* [TASK INSTRUCTIONS]: Repeat the whole of the data, keeping every detail the same.

* [DATA TO EXAMINE]:
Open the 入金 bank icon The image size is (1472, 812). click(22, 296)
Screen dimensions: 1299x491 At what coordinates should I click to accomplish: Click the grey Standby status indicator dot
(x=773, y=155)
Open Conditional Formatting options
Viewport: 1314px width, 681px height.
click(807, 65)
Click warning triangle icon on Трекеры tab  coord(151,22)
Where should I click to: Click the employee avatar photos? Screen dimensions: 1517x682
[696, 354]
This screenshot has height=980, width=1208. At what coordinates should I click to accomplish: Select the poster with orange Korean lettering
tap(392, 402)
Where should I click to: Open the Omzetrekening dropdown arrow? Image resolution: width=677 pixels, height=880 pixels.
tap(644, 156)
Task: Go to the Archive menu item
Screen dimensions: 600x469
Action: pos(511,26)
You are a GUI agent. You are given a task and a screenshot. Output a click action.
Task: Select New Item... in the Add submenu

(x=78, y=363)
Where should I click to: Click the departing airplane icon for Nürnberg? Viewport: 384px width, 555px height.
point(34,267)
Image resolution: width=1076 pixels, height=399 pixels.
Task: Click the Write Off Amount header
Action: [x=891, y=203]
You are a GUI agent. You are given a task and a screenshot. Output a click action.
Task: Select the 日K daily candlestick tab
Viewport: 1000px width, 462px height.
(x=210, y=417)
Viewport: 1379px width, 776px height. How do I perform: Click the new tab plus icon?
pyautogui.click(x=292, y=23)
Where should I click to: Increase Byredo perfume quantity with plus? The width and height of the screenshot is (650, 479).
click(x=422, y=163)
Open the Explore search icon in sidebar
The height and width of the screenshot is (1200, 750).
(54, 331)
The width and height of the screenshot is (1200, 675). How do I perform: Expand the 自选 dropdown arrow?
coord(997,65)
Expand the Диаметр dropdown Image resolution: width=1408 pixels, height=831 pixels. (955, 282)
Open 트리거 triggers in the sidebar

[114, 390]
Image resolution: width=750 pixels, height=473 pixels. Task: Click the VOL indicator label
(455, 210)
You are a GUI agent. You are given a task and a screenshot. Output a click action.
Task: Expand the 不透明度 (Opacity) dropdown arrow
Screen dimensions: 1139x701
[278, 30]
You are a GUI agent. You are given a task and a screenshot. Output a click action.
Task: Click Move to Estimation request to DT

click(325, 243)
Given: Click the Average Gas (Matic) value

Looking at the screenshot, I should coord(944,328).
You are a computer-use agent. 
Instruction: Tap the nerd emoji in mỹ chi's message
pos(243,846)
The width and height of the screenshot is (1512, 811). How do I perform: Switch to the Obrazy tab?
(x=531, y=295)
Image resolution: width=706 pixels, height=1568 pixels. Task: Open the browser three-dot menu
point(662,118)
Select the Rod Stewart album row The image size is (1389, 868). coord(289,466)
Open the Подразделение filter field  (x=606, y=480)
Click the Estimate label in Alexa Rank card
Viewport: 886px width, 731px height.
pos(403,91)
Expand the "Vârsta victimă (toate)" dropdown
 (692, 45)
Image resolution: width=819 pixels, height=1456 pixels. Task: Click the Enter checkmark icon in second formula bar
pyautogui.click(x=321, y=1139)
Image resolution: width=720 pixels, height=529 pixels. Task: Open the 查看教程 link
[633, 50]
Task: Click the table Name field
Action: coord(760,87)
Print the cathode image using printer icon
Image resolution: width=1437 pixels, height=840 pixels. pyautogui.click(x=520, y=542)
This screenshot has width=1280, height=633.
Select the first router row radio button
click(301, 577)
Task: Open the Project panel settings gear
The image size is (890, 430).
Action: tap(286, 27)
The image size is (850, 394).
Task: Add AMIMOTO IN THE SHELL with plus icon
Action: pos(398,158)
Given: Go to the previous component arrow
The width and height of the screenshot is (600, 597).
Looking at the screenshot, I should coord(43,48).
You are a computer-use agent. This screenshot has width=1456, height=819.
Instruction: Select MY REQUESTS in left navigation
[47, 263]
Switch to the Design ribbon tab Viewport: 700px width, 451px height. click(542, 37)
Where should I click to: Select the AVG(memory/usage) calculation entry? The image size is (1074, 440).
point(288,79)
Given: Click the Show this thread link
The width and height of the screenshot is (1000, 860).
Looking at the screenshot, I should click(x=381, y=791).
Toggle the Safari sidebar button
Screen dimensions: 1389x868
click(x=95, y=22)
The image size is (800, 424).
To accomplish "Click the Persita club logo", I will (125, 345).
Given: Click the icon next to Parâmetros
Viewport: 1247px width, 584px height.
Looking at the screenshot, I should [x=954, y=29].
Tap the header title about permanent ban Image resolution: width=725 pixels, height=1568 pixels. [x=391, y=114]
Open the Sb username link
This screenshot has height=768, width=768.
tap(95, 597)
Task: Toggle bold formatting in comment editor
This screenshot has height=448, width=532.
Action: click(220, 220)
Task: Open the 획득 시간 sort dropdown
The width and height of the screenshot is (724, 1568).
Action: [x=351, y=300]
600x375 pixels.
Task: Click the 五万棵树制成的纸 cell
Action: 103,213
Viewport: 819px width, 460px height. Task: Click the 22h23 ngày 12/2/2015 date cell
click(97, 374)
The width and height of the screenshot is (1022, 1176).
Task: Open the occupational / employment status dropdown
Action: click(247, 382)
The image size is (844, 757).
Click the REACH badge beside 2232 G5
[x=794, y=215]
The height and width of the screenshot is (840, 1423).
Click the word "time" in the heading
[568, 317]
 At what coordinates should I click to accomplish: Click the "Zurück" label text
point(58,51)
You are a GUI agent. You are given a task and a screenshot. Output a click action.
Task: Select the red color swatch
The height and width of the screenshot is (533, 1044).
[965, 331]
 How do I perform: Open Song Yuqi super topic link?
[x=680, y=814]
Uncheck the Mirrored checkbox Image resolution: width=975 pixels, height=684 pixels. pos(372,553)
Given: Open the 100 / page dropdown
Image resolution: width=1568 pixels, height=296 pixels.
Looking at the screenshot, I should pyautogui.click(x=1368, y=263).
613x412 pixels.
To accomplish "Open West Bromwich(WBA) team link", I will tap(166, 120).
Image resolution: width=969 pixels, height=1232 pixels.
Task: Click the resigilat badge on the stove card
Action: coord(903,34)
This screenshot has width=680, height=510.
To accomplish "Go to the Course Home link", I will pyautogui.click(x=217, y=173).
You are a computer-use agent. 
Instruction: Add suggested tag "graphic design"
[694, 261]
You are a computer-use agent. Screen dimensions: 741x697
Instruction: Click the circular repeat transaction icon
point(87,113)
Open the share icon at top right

* [WORKED SOLUTION]:
Open the 入金 bank icon The image size is (1472, 812). click(22, 296)
Screen dimensions: 1299x491 At what coordinates should I click to accomplish: Click the grey Standby status indicator dot
(x=773, y=155)
Open Conditional Formatting options
Viewport: 1314px width, 681px height.
click(807, 65)
Click warning triangle icon on Трекеры tab  coord(151,22)
Where should I click to: Click the employee avatar photos? Screen dimensions: 1517x682
[696, 354]
This screenshot has height=980, width=1208. At what coordinates should I click to accomplish: Select the poster with orange Korean lettering
tap(392, 402)
Where should I click to: Open the Omzetrekening dropdown arrow? Image resolution: width=677 pixels, height=880 pixels.
tap(644, 156)
Task: Go to the Archive menu item
Screen dimensions: 600x469
Action: pos(511,26)
You are a GUI agent. You are given a task and a screenshot. Output a click action.
Task: Select New Item... in the Add submenu

(x=78, y=363)
Where should I click to: Click the departing airplane icon for Nürnberg? Viewport: 384px width, 555px height.
point(34,267)
Image resolution: width=1076 pixels, height=399 pixels.
Task: Click the Write Off Amount header
Action: [x=891, y=203]
You are a GUI agent. You are given a task and a screenshot. Output a click action.
Task: Select the 日K daily candlestick tab
Viewport: 1000px width, 462px height.
(x=210, y=417)
Viewport: 1379px width, 776px height. How do I perform: Click the new tab plus icon?
pyautogui.click(x=292, y=23)
Where should I click to: Increase Byredo perfume quantity with plus? The width and height of the screenshot is (650, 479).
click(x=422, y=163)
Open the Explore search icon in sidebar
The height and width of the screenshot is (1200, 750).
(54, 331)
The width and height of the screenshot is (1200, 675). How do I perform: Expand the 自选 dropdown arrow?
coord(997,65)
Expand the Диаметр dropdown Image resolution: width=1408 pixels, height=831 pixels. (955, 282)
Open 트리거 triggers in the sidebar

[114, 390]
Image resolution: width=750 pixels, height=473 pixels. Task: Click the VOL indicator label
(455, 210)
You are a GUI agent. You are given a task and a screenshot. Output a click action.
Task: Expand the 不透明度 (Opacity) dropdown arrow
Screen dimensions: 1139x701
[278, 30]
You are a GUI agent. You are given a task and a screenshot. Output a click action.
Task: Click Move to Estimation request to DT

click(325, 243)
Given: Click the Average Gas (Matic) value

Looking at the screenshot, I should coord(944,328).
You are a computer-use agent. 
Instruction: Tap the nerd emoji in mỹ chi's message
pos(243,846)
The width and height of the screenshot is (1512, 811). How do I perform: Switch to the Obrazy tab?
(x=531, y=295)
Image resolution: width=706 pixels, height=1568 pixels. Task: Open the browser three-dot menu
point(662,118)
Select the Rod Stewart album row The image size is (1389, 868). coord(289,466)
Open the Подразделение filter field  (x=606, y=480)
Click the Estimate label in Alexa Rank card
Viewport: 886px width, 731px height.
pos(403,91)
Expand the "Vârsta victimă (toate)" dropdown
 (692, 45)
Image resolution: width=819 pixels, height=1456 pixels. Task: Click the Enter checkmark icon in second formula bar
pyautogui.click(x=321, y=1139)
Image resolution: width=720 pixels, height=529 pixels. Task: Open the 查看教程 link
[633, 50]
Task: Click the table Name field
Action: coord(760,87)
Print the cathode image using printer icon
Image resolution: width=1437 pixels, height=840 pixels. pyautogui.click(x=520, y=542)
This screenshot has width=1280, height=633.
Select the first router row radio button
click(301, 577)
Task: Open the Project panel settings gear
The image size is (890, 430).
Action: tap(286, 27)
The image size is (850, 394).
Task: Add AMIMOTO IN THE SHELL with plus icon
Action: pos(398,158)
Given: Go to the previous component arrow
The width and height of the screenshot is (600, 597).
Looking at the screenshot, I should coord(43,48).
You are a computer-use agent. This screenshot has width=1456, height=819.
Instruction: Select MY REQUESTS in left navigation
[47, 263]
Switch to the Design ribbon tab Viewport: 700px width, 451px height. click(542, 37)
Where should I click to: Select the AVG(memory/usage) calculation entry? The image size is (1074, 440).
point(288,79)
Given: Click the Show this thread link
The width and height of the screenshot is (1000, 860).
Looking at the screenshot, I should click(x=381, y=791).
Toggle the Safari sidebar button
Screen dimensions: 1389x868
click(x=95, y=22)
The image size is (800, 424).
To accomplish "Click the Persita club logo", I will (125, 345).
Given: Click the icon next to Parâmetros
Viewport: 1247px width, 584px height.
Looking at the screenshot, I should [x=954, y=29].
Tap the header title about permanent ban Image resolution: width=725 pixels, height=1568 pixels. [x=391, y=114]
Open the Sb username link
This screenshot has height=768, width=768.
tap(95, 597)
Task: Toggle bold formatting in comment editor
This screenshot has height=448, width=532.
Action: click(220, 220)
Task: Open the 획득 시간 sort dropdown
The width and height of the screenshot is (724, 1568).
Action: [x=351, y=300]
600x375 pixels.
Task: Click the 五万棵树制成的纸 cell
Action: 103,213
Viewport: 819px width, 460px height. Task: Click the 22h23 ngày 12/2/2015 date cell
click(97, 374)
The width and height of the screenshot is (1022, 1176).
Task: Open the occupational / employment status dropdown
Action: click(247, 382)
The image size is (844, 757).
Click the REACH badge beside 2232 G5
[x=794, y=215]
The height and width of the screenshot is (840, 1423).
Click the word "time" in the heading
[568, 317]
 At what coordinates should I click to accomplish: Click the "Zurück" label text
point(58,51)
You are a GUI agent. You are given a task and a screenshot. Output a click action.
Task: Select the red color swatch
The height and width of the screenshot is (533, 1044).
[965, 331]
 How do I perform: Open Song Yuqi super topic link?
[x=680, y=814]
Uncheck the Mirrored checkbox Image resolution: width=975 pixels, height=684 pixels. pos(372,553)
Given: Open the 100 / page dropdown
Image resolution: width=1568 pixels, height=296 pixels.
Looking at the screenshot, I should pyautogui.click(x=1368, y=263).
613x412 pixels.
To accomplish "Open West Bromwich(WBA) team link", I will tap(166, 120).
Image resolution: width=969 pixels, height=1232 pixels.
Task: Click the resigilat badge on the stove card
Action: coord(903,34)
This screenshot has width=680, height=510.
To accomplish "Go to the Course Home link", I will pyautogui.click(x=217, y=173).
You are a computer-use agent. 
Instruction: Add suggested tag "graphic design"
[694, 261]
You are a computer-use agent. Screen dimensions: 741x697
Instruction: Click the circular repeat transaction icon
point(87,113)
Open the share icon at top right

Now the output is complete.